Он опять наполнил бокалы и попросил ее рассказать о путешествиях; он заметил, что поток ее слов был восторженным, быстрым и непрерывным, как у женщины, которая очень долго была одна. Он подкладывал ей на тарелку лосося и разрезанный на мелкие кусочки инжир, отрезал ей дыню, истекавшую сладким соком, – ему очень нравилось смотреть, как Поппи ела. Собрав всю свою волю, он пытался изгнать ее из своего сердца, но к концу обеда, когда Поппи замолчала и просто смотрела на него широко раскрытыми чудесными глазами, он понял, что сдался. Он по-прежнему желал ее больше, чем любую женщину на свете.

Потом они вместе подошли к окну и смотрели на залитый лунным светом сад.

– Что ж, – сказала она, встретив его взгляд, – ничего не изменилось, Франко?

– Ничего не изменилось, – повторил он глухо. И когда он заключил ее в свои объятия и целовал, он знал, ничего никогда и не изменится.

Она ждала, вся дрожа от его поцелуев, пока он взял трубку внутреннего телефона и отпустил домашнюю охрану; он сказал дворецкому, что больше не нуждается в его услугах и чтобы их никто не беспокоил. И когда он был уверен, что они одни, он взял ее за руку, и они пошли вместе по широкой лестнице.

Его комната дышала простотой настоящей роскоши. Бесценные шелковые коврики, мягкие занавеси, красивая резная средневековая кровать – и единственная картина на стене, Мадонна Боттичелли. Но потом Франко отдернул бархатную занавеску, и Поппи увидела свой портрет.

– Как видишь, теперь ты всегда со мной. Ты – первое, что я вижу по утрам, и последнее – когда я засыпаю. Она присела, нервничая, на краешек кровати.

– Я знаю, это глупо, Франко, – прошептала она, – но я волнуюсь, как будто только что вышла замуж. Словно я твоя новая невеста.

– Значит, так оно и есть, – проговорил он тихо, обнимая ее.

Но ее тело сказало ему, что она не была его новой невестой – ее тело помнило его. Шелковое платье скользнуло с ее плеч – под ним она была обнаженной, как ему нравилось всегда. Поппи почувствовала, что он весь дрожит, когда губы его медленно касались ее.

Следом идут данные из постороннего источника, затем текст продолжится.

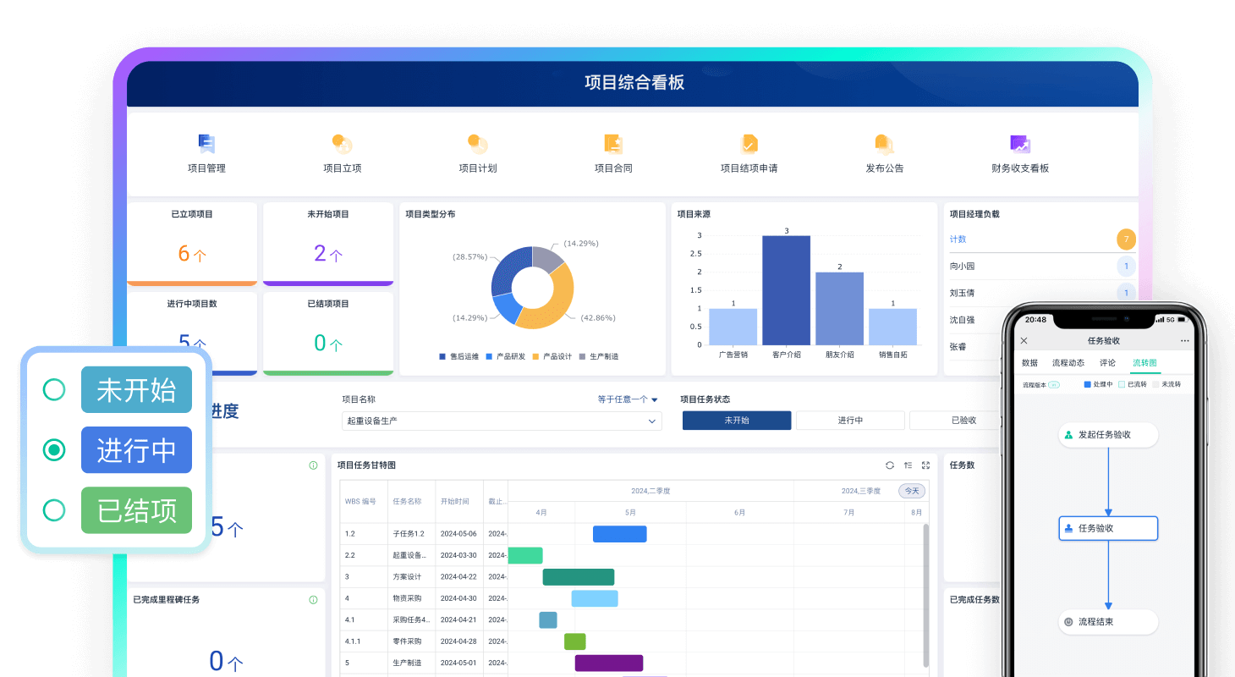Switch to the 评论 tab on phone
The width and height of the screenshot is (1235, 677).
pyautogui.click(x=1107, y=363)
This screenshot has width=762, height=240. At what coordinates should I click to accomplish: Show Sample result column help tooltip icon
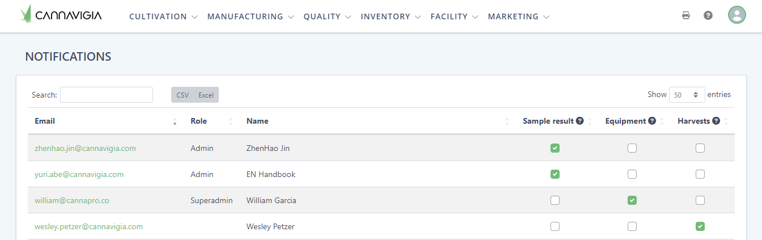tap(580, 121)
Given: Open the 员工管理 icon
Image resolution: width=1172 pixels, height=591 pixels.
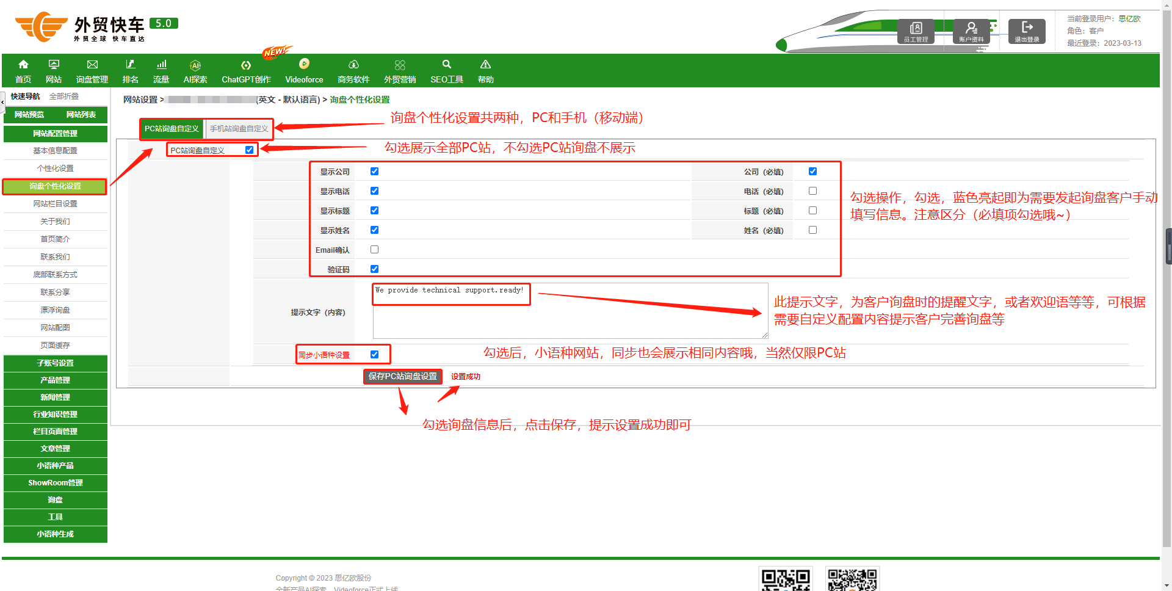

– Франко, – сказала она. – Ах, Франко, дорогой… Раздевшись, он лег рядом с ней и обнял ее. Они лежали, прижавшись друг к другу, чувствуя биение сердец, и он целовал ее снова и снова, и неистовое желание обладать ею, чувствовать ее опять своей охватило его. Он входил в нее – снова и снова, пока она не закричала от страсти, дрожа от его ласк.

– Поппи, ах, Поппи, – кричал он, извергаясь в нее. – Ах, Поппи, любовь моя…

Потом они тихо лежали рядом, как путешественники, возвратившиеся домой и снова привыкавшие к давно покинутому жилищу.

– Если ты когда-нибудь хотела знать, как я тебя люблю, – сказал он наконец, – теперь ты знаешь.

Она посмотрела ему в глаза; их лица были так близко, что их дыхание слилось воедино.

– Я знаю, – ответила она просто. – И так будет всегда.

Ночь прошла в нежности, которой были полны их объятия.

– Когда ты меня обнимаешь, я чувствую, что возвратилась домой, – шептала она, и они снова были близки, на этот раз дольше, нежнее, заботливей. Их страсть была пронзительной и трепетной… Когда жаркое солнце снова взошло на чистом свежем небосклоне и окружающий мир снова пытался ворваться в их замкнутый мир, Поппи молила, чтобы он ей позволил остаться.

– Не прогоняй меня, Франко, прошу тебя… Пусть не сейчас, давай просто представим себе… хоть ненадолго, что жизнь не такая, как есть, как всегда…

Обнаженный, Франко встал и подошел к окну, задернул занавески. Внезапно все изменилось. Ничто не имело значения; он бросит все это на неделю ради женщины, которую любит.

– Я знаю одно место, – сказал он тихо, – старая вилла… Я не был там много лет, и она обветшала, наверное. Но там нас никто не знает, никому нет дела до нас. Может, только на несколько дней…

– Несколько дней, – прошептала Поппи. – Просто несколько дней, украденных у наших как будто реальных жизней… Кому до этого дело, Франко?